Bigelow's measured pacing, her long traveling shots through the body of the sub that gradually convey its social and mechanical geography and her large-scale, heroic compositions are strikingly different from anything you see in contemporary Hollywood movies. I suspect she's trying to channel the grandiose mood and spirit of classic Soviet films her audience has probably never seen, from Eisenstein and Dovzhenko to Aleksandr Askoldov's "Commissar" and Eldor Urazbayev's "Trans-Siberian Express." (No, Blockbuster doesn't carry those, but your nearest big-city public library might.)

There are admittedly moments when Kyle's dialogue creaks and groans as much as the K-19's hull at 300 meters, but most of the film is so exciting you won't much care. Once Vostrikov has brought the boat crashing upward through the ice and successfully launched a test missile, things start to go wrong. A coolant leak develops in the aft nuclear reactor, which is supervised by Vadim (Peter Sarsgaard, in the movie's standout supporting role), a young lieutenant fresh from the academy. With the reactor core overheating uncontrollably -- and backup systems that either don't work or were never installed -- a meltdown is only hours away. If the core melts through its container, the boat's thermonuclear warheads could explode, taking out not just the K-19 but the American destroyer shadowing it a mile away. Quite conceivably, this would be the opening shot of a new world war.
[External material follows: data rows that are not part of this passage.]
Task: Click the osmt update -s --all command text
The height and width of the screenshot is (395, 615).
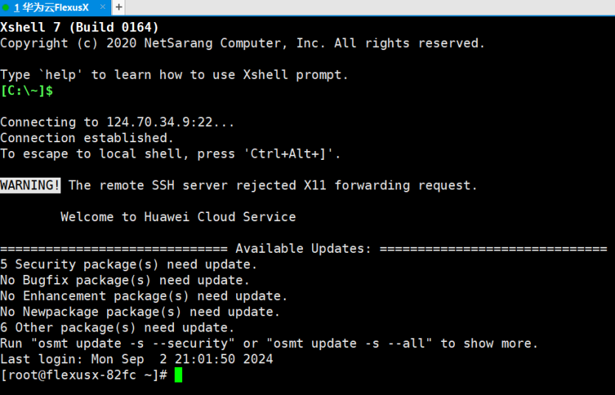Action: (349, 343)
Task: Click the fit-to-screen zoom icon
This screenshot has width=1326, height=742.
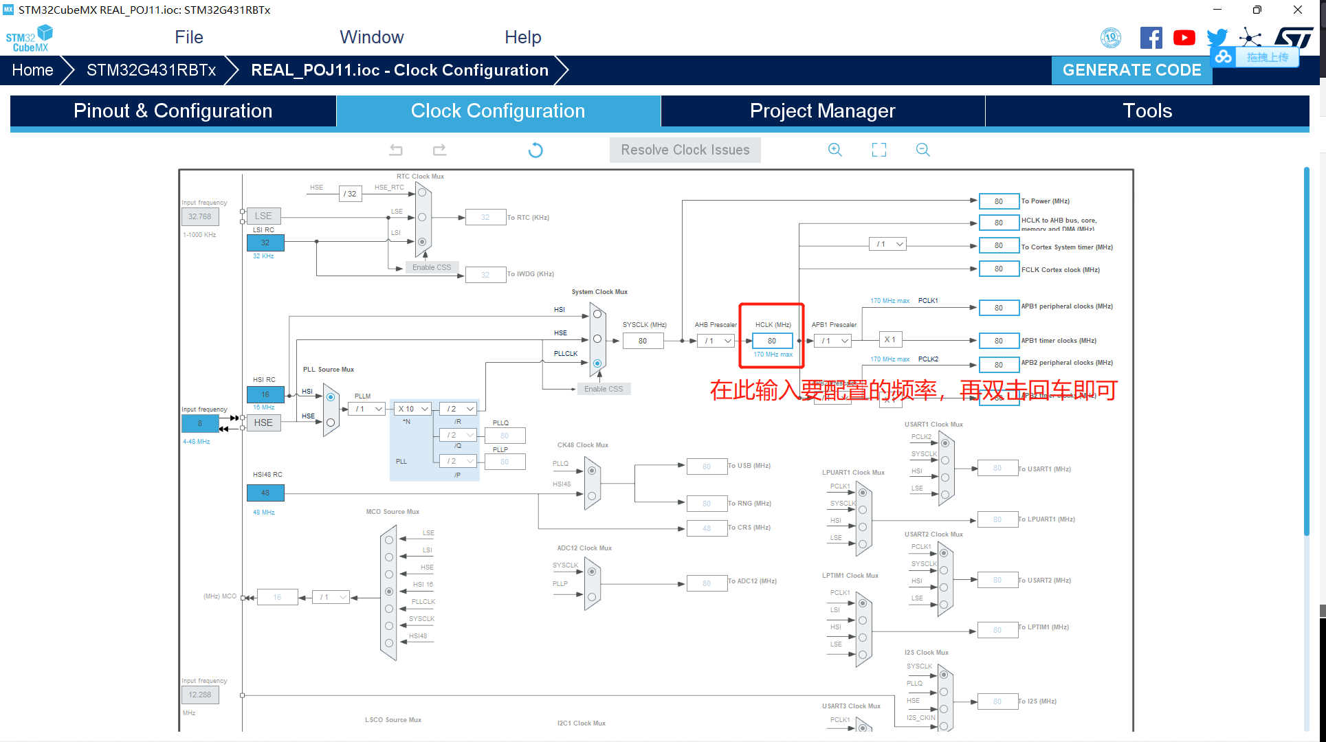Action: (879, 150)
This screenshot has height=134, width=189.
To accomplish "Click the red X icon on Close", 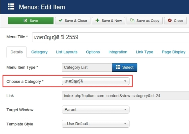I will (170, 20).

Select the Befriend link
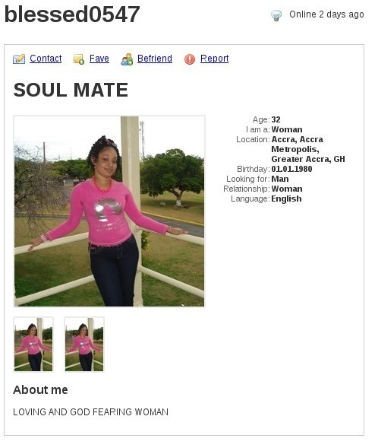click(155, 59)
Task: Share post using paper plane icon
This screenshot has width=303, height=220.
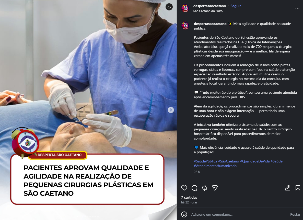Action: tap(215, 188)
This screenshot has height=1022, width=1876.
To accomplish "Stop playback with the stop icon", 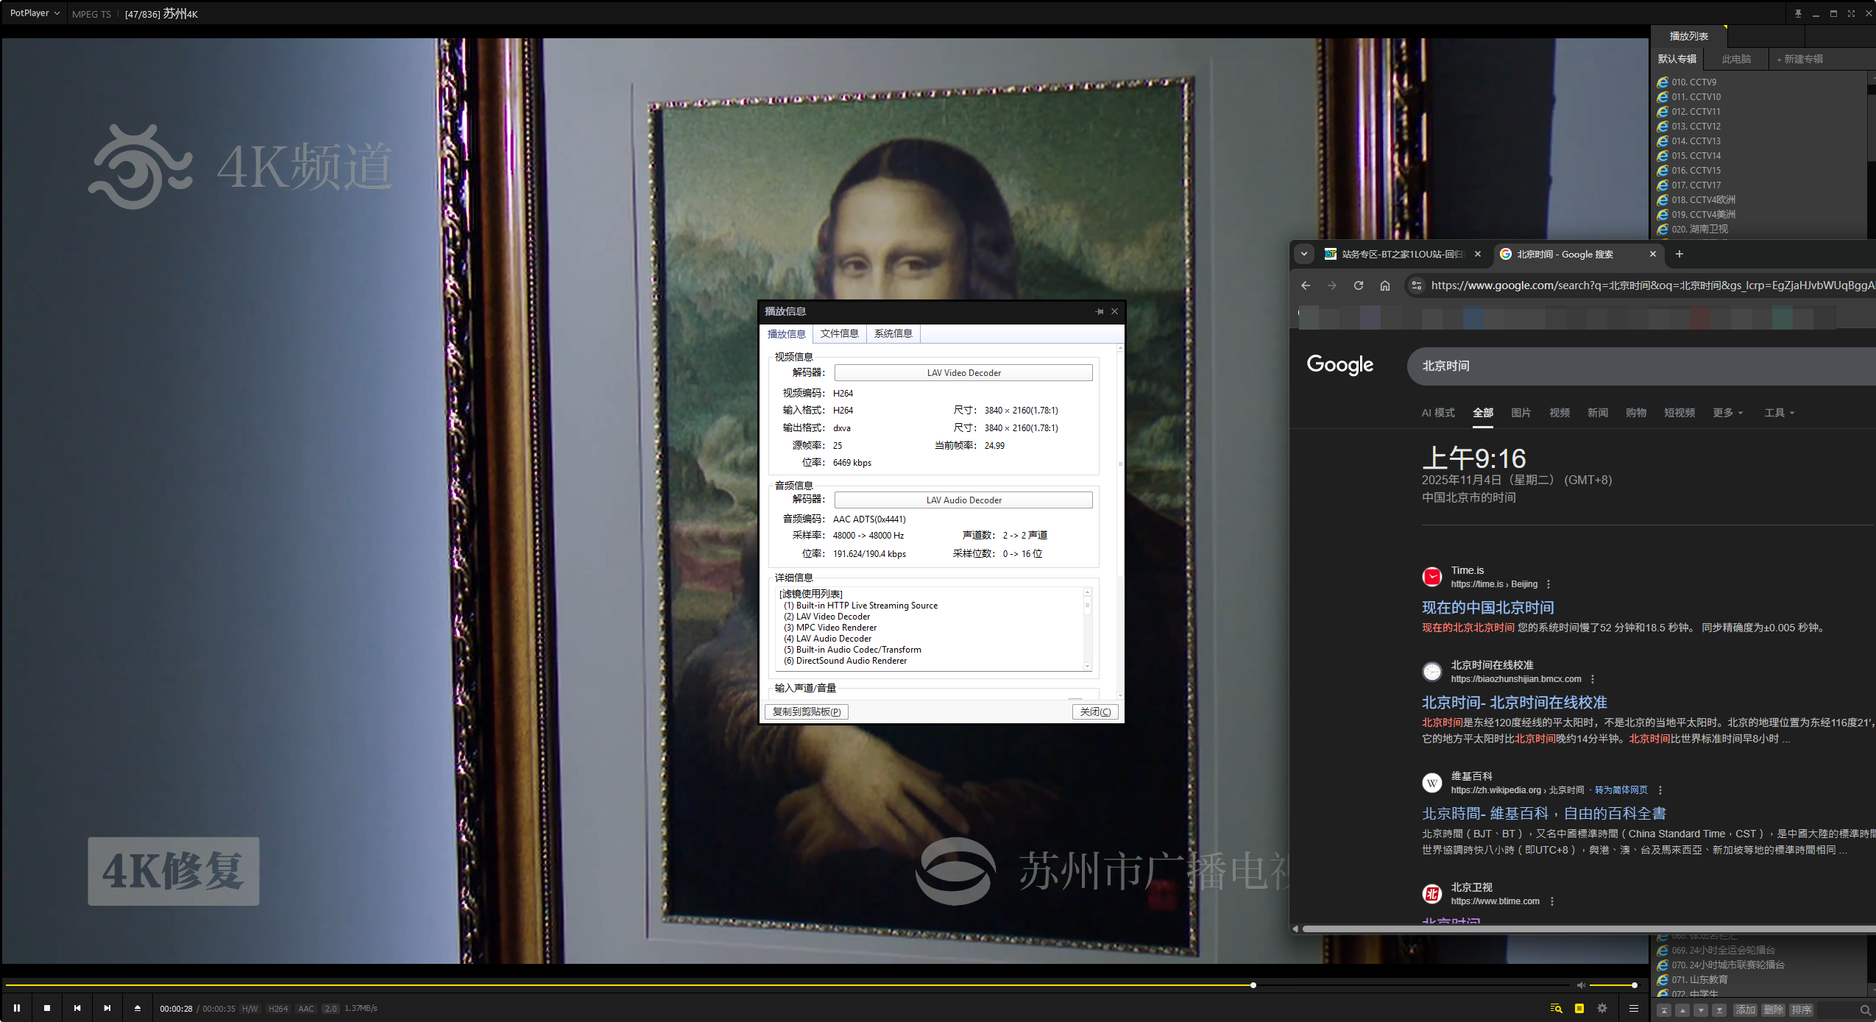I will tap(47, 1007).
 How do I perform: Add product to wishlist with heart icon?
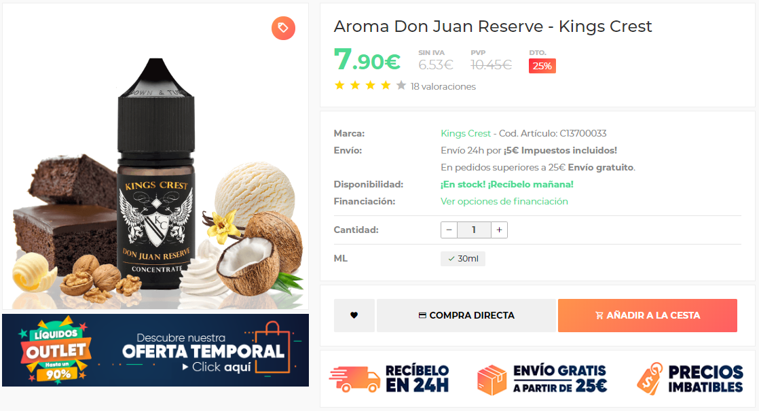tap(354, 315)
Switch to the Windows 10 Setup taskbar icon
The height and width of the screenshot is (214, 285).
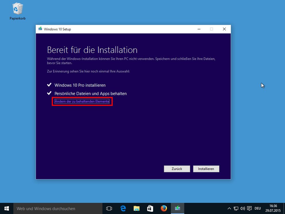click(178, 208)
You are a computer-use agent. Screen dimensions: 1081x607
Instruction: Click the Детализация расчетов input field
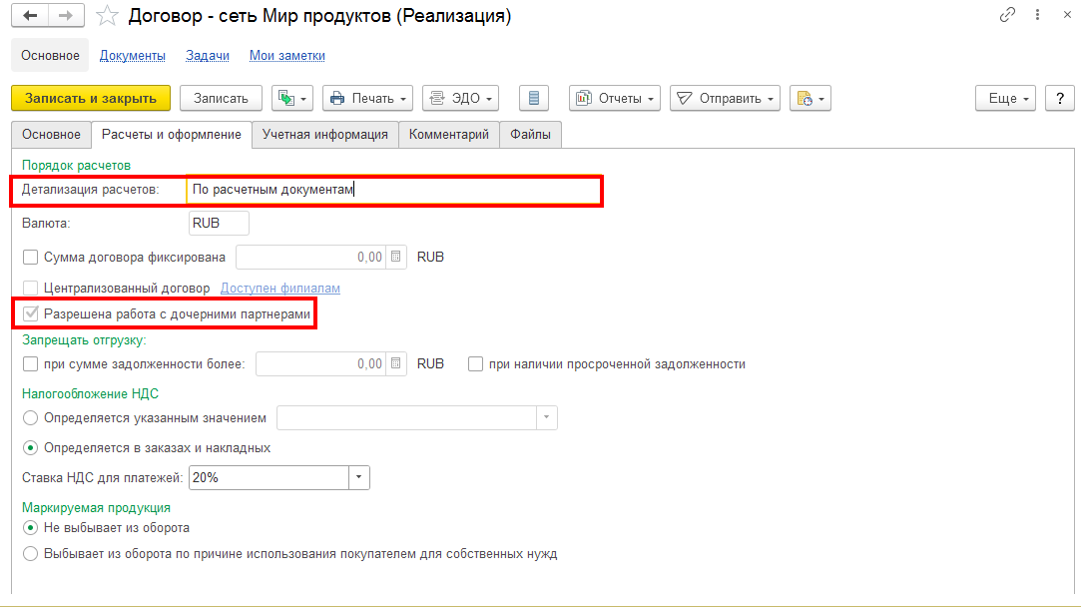click(393, 190)
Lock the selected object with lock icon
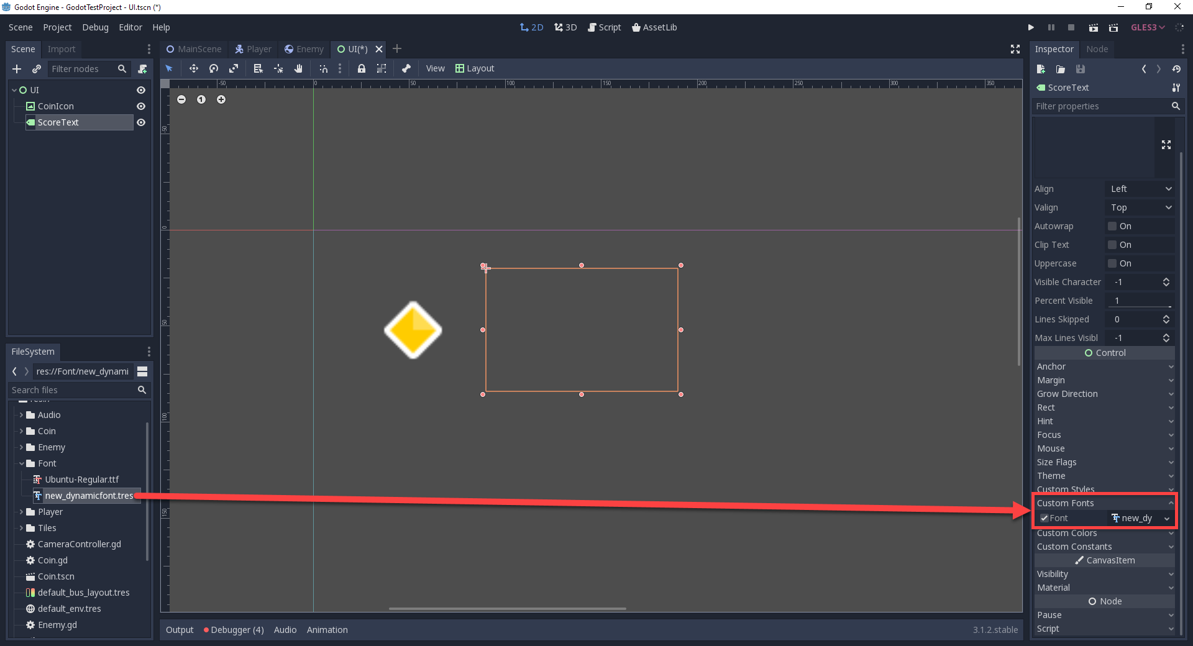The image size is (1193, 646). click(361, 68)
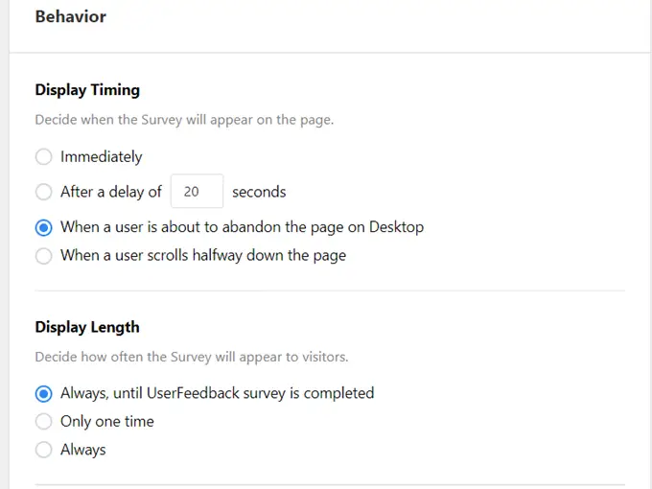Click the 'Only one time' label text
The height and width of the screenshot is (489, 652).
pos(106,422)
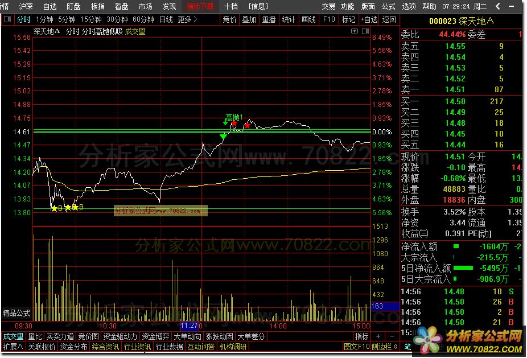Image resolution: width=527 pixels, height=358 pixels.
Task: Click the plus zoom button beside 指标
Action: tap(378, 336)
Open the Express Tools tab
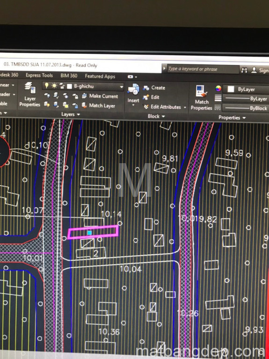The height and width of the screenshot is (359, 269). coord(39,75)
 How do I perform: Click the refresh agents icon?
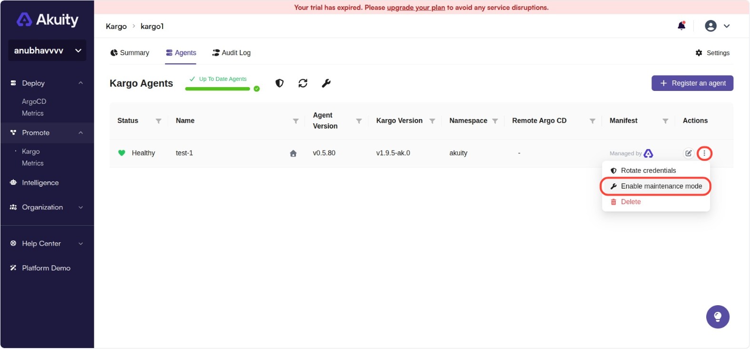303,83
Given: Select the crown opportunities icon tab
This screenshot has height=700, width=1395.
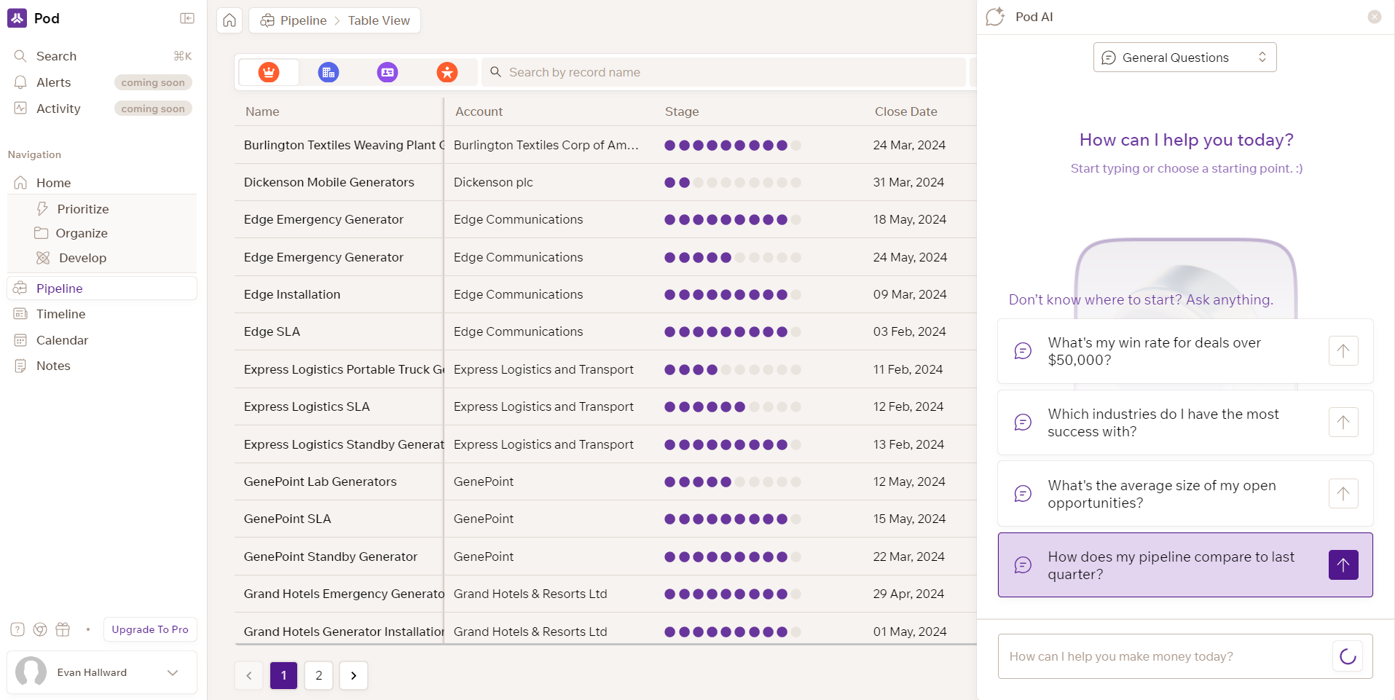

A group of crewmen, among them a sleepy-eyed, handsome sailor named Pavel (Christian Camargo), volunteer to enter the sealed reactor chamber -- wearing nothing but rubber chemical suits -- risking severe radiation exposure to make the difficult repairs. How long can the jury-rigged patch job hold? With its engines crippled and no radio contact with Moscow, will the K-19 crew ever get home? Will they be forced to scuttle their priceless sub or surrender it to the watching Americans? Obviously the world doesn't blow up in the end, but I shouldn't say more in deference to those who don't know the real K-19 story (to which Bigelow and company stick pretty closely).

It would be a grave mistake to view "K-19" as a pro-Soviet film, although in today's frightful cultural climate I'm sure some idiot will make that charge. Much of the brilliance of Bigelow's approach to this material (as in her other films) lies in her appreciation of its ambiguity. As an audience we must acknowledge the brave self-sacrifice of men who believed they were serving the Communist Party and the Soviet state, even though that party and that state had sent them out into the ocean on a poorly insulated pile of smoldering plutonium.

Of course the Hollywood party line is that "K-19" is nothing more than a good story, but Bigelow is a cannier and trickier filmmaker than that. Not only does she not seek black-and-white moral equations, she actively tries to undermine them. Even in this movie's few lighter moments, as when we watch these servants of the Evil Empire joyously playing soccer on the frozen surface of the Arctic Ocean, it remains a fable about the perils of a Manichaean worldview, the danger that dividing the world into implacable camps of friends and foes leads to the annihilation of both. It's just as valuable a lesson as it was 40 years ago -- and just as devilishly difficult to apply to reality.


By Andrew O'Hehir

Andrew O'Hehir is executive editor of Salon.